I’m working on optimizing my machine learning models and I’ve come across two different formats: BF16 and FP16. Can someone explain the key differences between BF16 and FP16? Am keen on:

Performance differences in training and inference

Precision and accuracy implications

Hardware compatibility and support

Use cases where one might be preferred over the other

Any insights or experiences with these formats would be really helpful.

During training, BFloat16 provides more stability than FP16. Because Google uses TPUs, most of their models are BFloat16, whereas BF16 is native. More LLMs trained in BFloat16 are being observed because of their higher stability (see HuggingFace’s BigScience experiment, which highlighted improved stability). One advantage of BF16 (as opposed to FP16) is that no gradient scaling is required.
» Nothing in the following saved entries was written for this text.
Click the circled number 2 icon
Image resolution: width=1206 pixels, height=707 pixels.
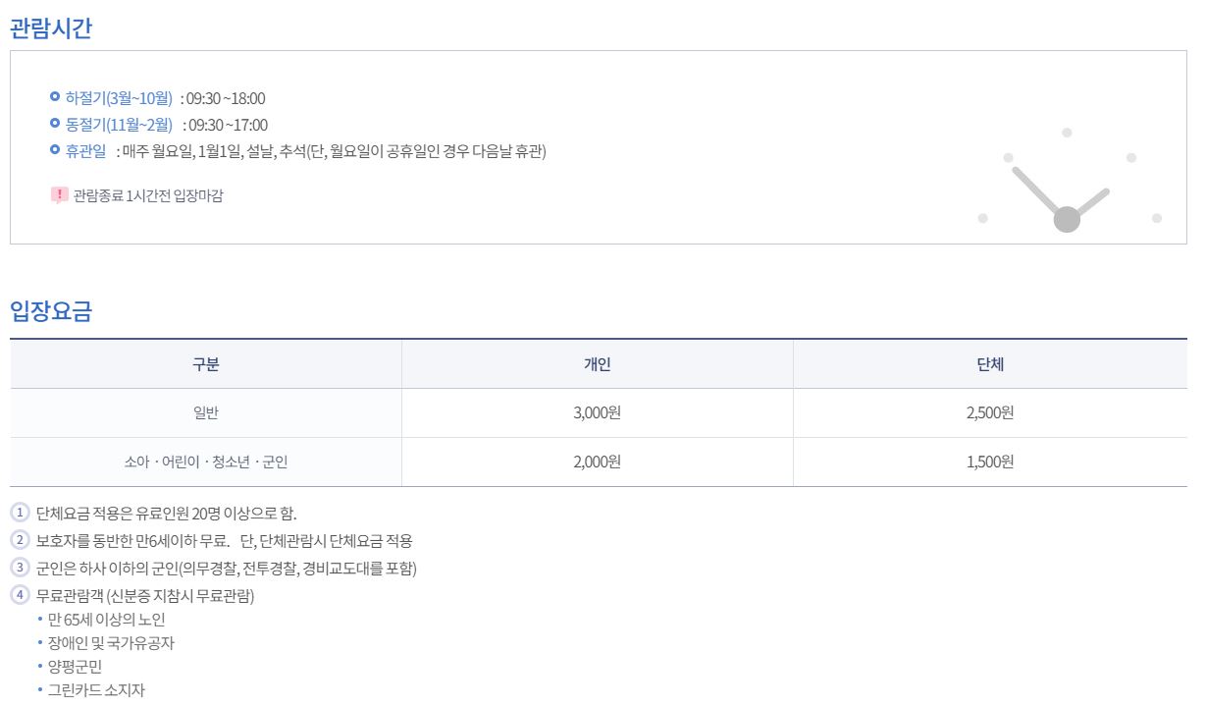tap(21, 540)
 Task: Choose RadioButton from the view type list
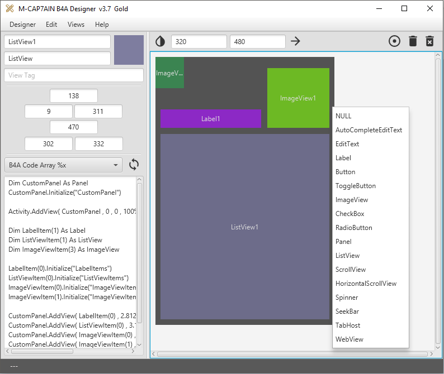(353, 228)
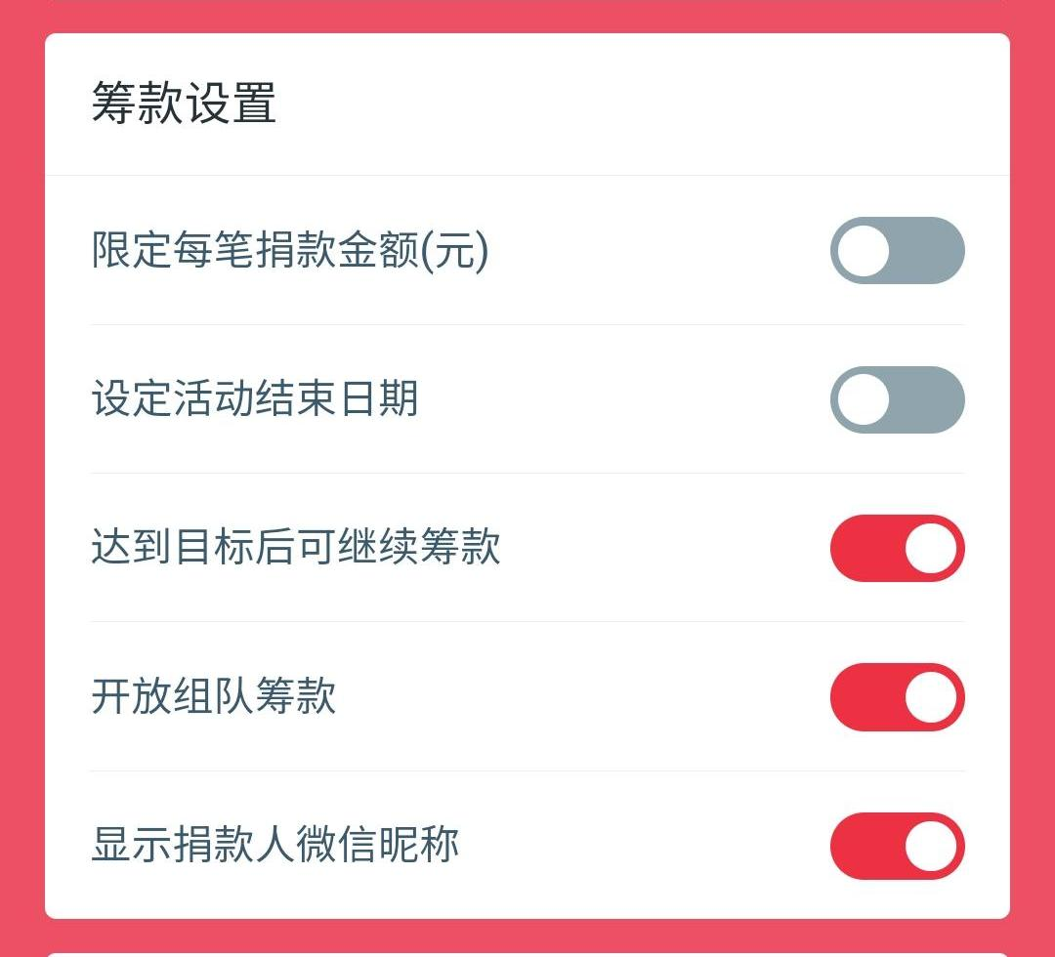The width and height of the screenshot is (1055, 957).
Task: Disable the 达到目标后可继续筹款 switch
Action: pyautogui.click(x=897, y=548)
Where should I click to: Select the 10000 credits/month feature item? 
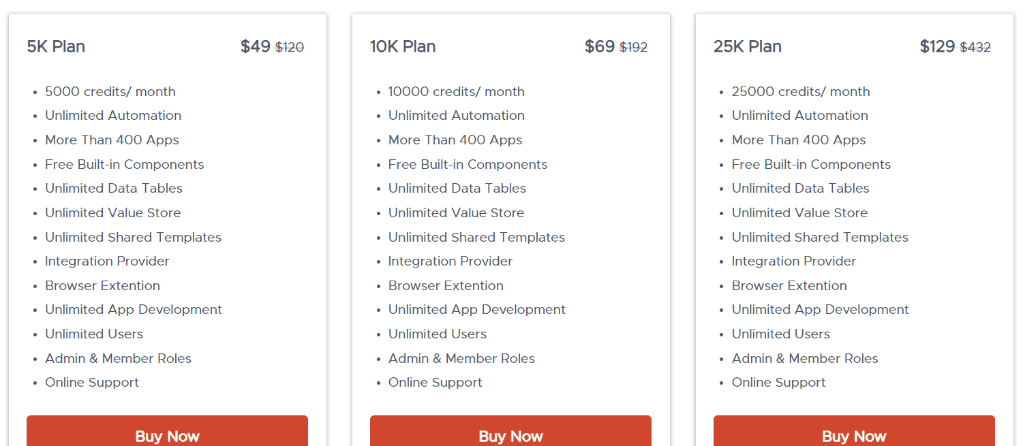(x=456, y=91)
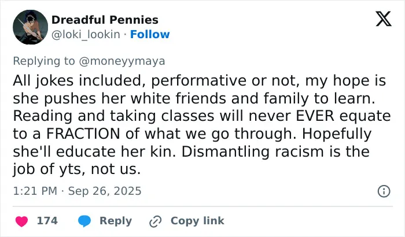Image resolution: width=405 pixels, height=237 pixels.
Task: Like the tweet with the heart icon
Action: click(x=22, y=221)
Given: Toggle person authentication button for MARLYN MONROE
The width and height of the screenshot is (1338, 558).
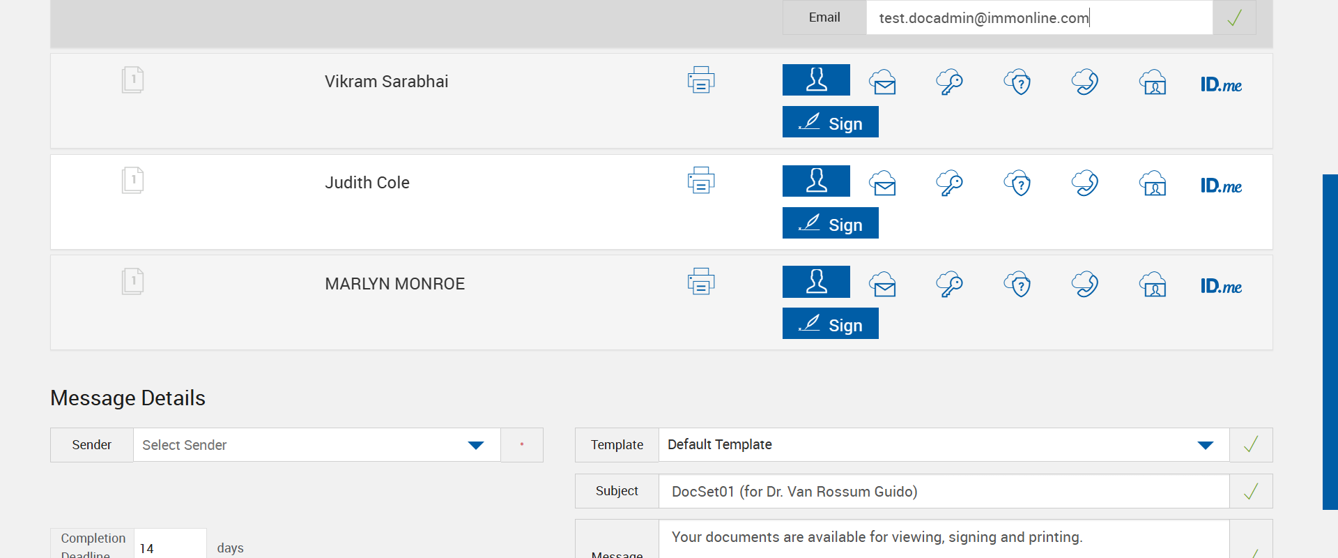Looking at the screenshot, I should [x=816, y=282].
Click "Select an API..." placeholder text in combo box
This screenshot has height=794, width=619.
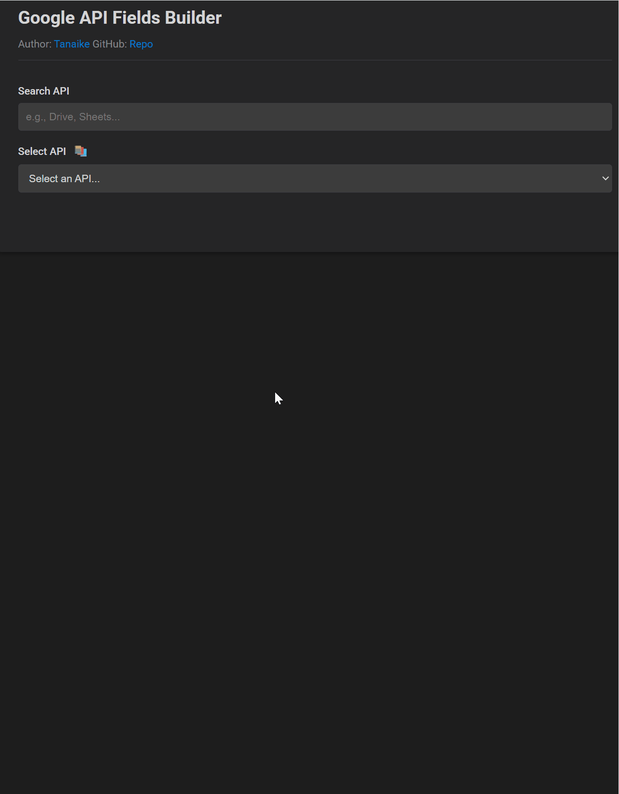click(x=64, y=179)
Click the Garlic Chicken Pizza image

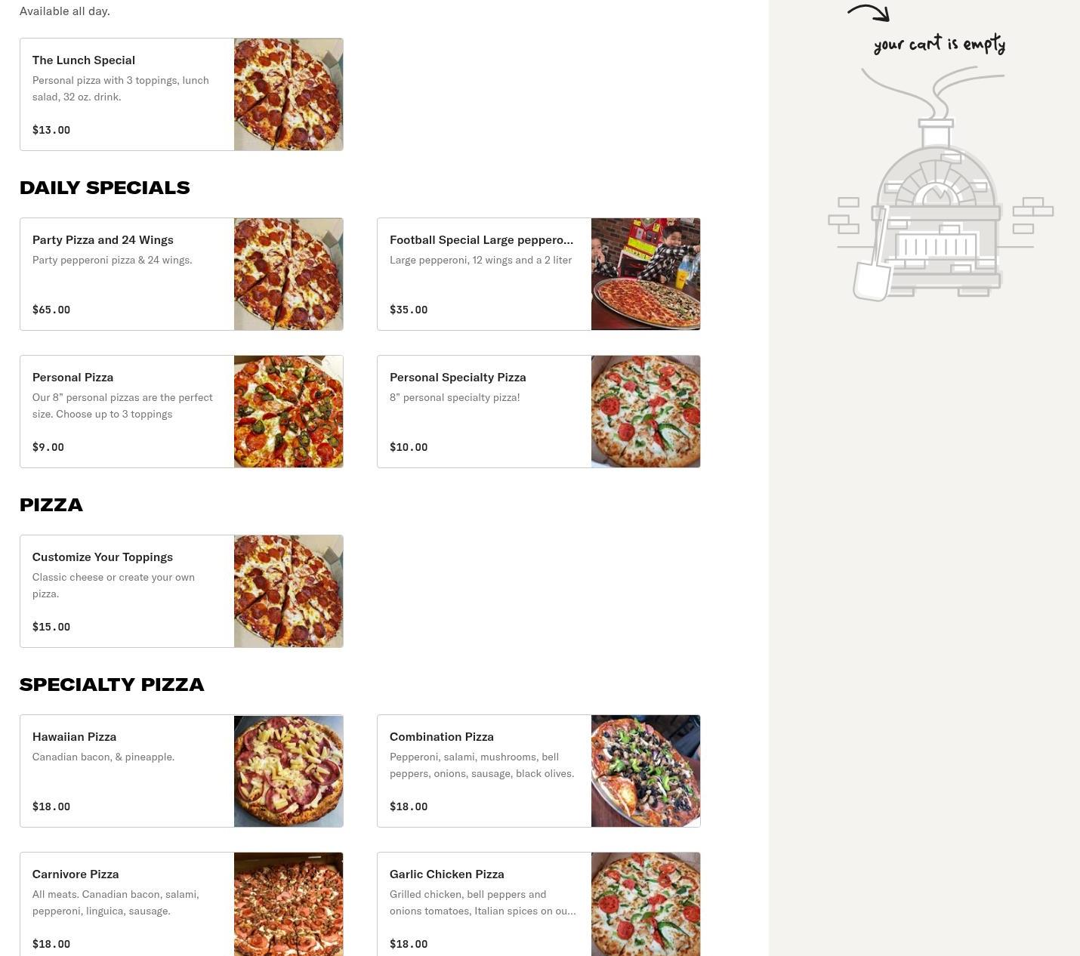coord(646,904)
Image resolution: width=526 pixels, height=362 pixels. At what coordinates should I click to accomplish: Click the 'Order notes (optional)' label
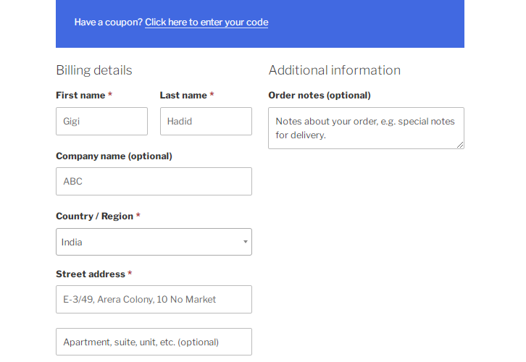pos(319,96)
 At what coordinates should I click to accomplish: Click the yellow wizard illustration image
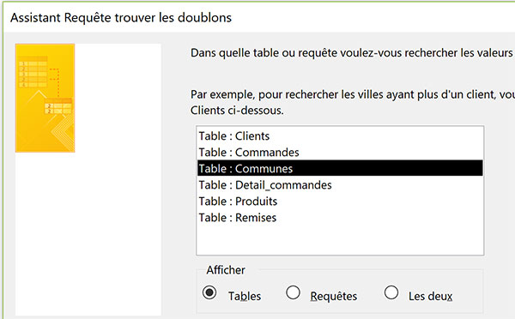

Because both FP16 and BF16 on the A100 GPU rely on the same amount of bits, theoretical performance for both should be the same in terms of memory. Performance seems to still depend on the underlying operators used, though, as it’s very just added to PyTorch (pytorch lightning debugging in progress here).

BFloat16 provides better stability during training compared to FP16. Many of Google’s models use BFloat16 because their TPUs natively support it. We’re now seeing more large language models (LLMs) being trained with BFloat16 because of its superior stability, as noted by HuggingFace in their BigScience project. A key advantage of BFloat16 is that it doesn’t require gradient scaling, which is usually needed with FP16.

For the A100 GPU, the theoretical performance of FP16 and BFloat16 is the same, as both use the same number of bits and should have similar memory usage. However, since BFloat16 is relatively new to PyTorch, its performance may still depend on the underlying operators being used (as ongoing debugging in PyTorch Lightning shows).

This blog post provides a good explanation of BFloat16 and why it’s favored in situations where stability is crucial.

Both consume the exact same memory as they encode each number on 16 bits.

On recent Nvidia GPU (Ampere generation like A100 and 3090 RTX), tensor cores boost both of them. On older ones (like a V100 or a T4), bfloat16 is not supported so life is easier because you have no choice. Google TPU supports BF16 since quite some time.The diff between them is in the number of bits for the exponent part and the mantissa (see Wikipedia bfloat16 floating-point format - Wikipedia).

FP16 has 5 bits for the exponent, meaning it can encode numbers between -65K and +65.BF16 has as 8 bits in exponent like FP32, meaning it can approximately encode as big numbers as FP32.

During training in mixed precision, when values are too big to be encoded in FP16 (>65K or <-65K), there is a trick applied to rescale the gradient. However, it seems that on super large models (the GPT3 likes), it makes nnet unstable.

BF16 is not perfect either, as it’s really less precise than FP32. One bad thing which may happen is that a value very close to 0 can’t be encoded and is rounded to 0 (same with FP16 but worth in BF16). It’s an issue when, for instance, you plan to divide something with this 0

Another bad thing IRL is that your model may contain large values and may require work if you plan to perform inference on a hardware which doesn’t support bf16. It’s still doable. For instance, T5 model from Google is known for requiring work to make it work in FP16.

More exponent bits mean you can also represent numbers closer to zero. BF16 can show much smaller numbers than FP16 before rounding to zero. The smallest number BF16 can represent is 9.18e-41, while the smallest FP16 can represent is 5.96e-8.

You can encode small numbers, but with less precision, your values might overshoot if the gradient is too large or settle at zero instead of a small number. Hitting exactly zero can be problematic, as can missing the target with very small numbers, especially in sensitive networks. This issue is more noticeable when weights produce features that are summed up, leading to significant changes, or in deep networks like T5, where small errors can destabilize the entire system.

Transformers and recurrent networks are highly sensitive to such issues. BFloat’s main weakness is its 2-3 digit precision, which is often insufficient for training anything beyond fully connected and convolutional layers.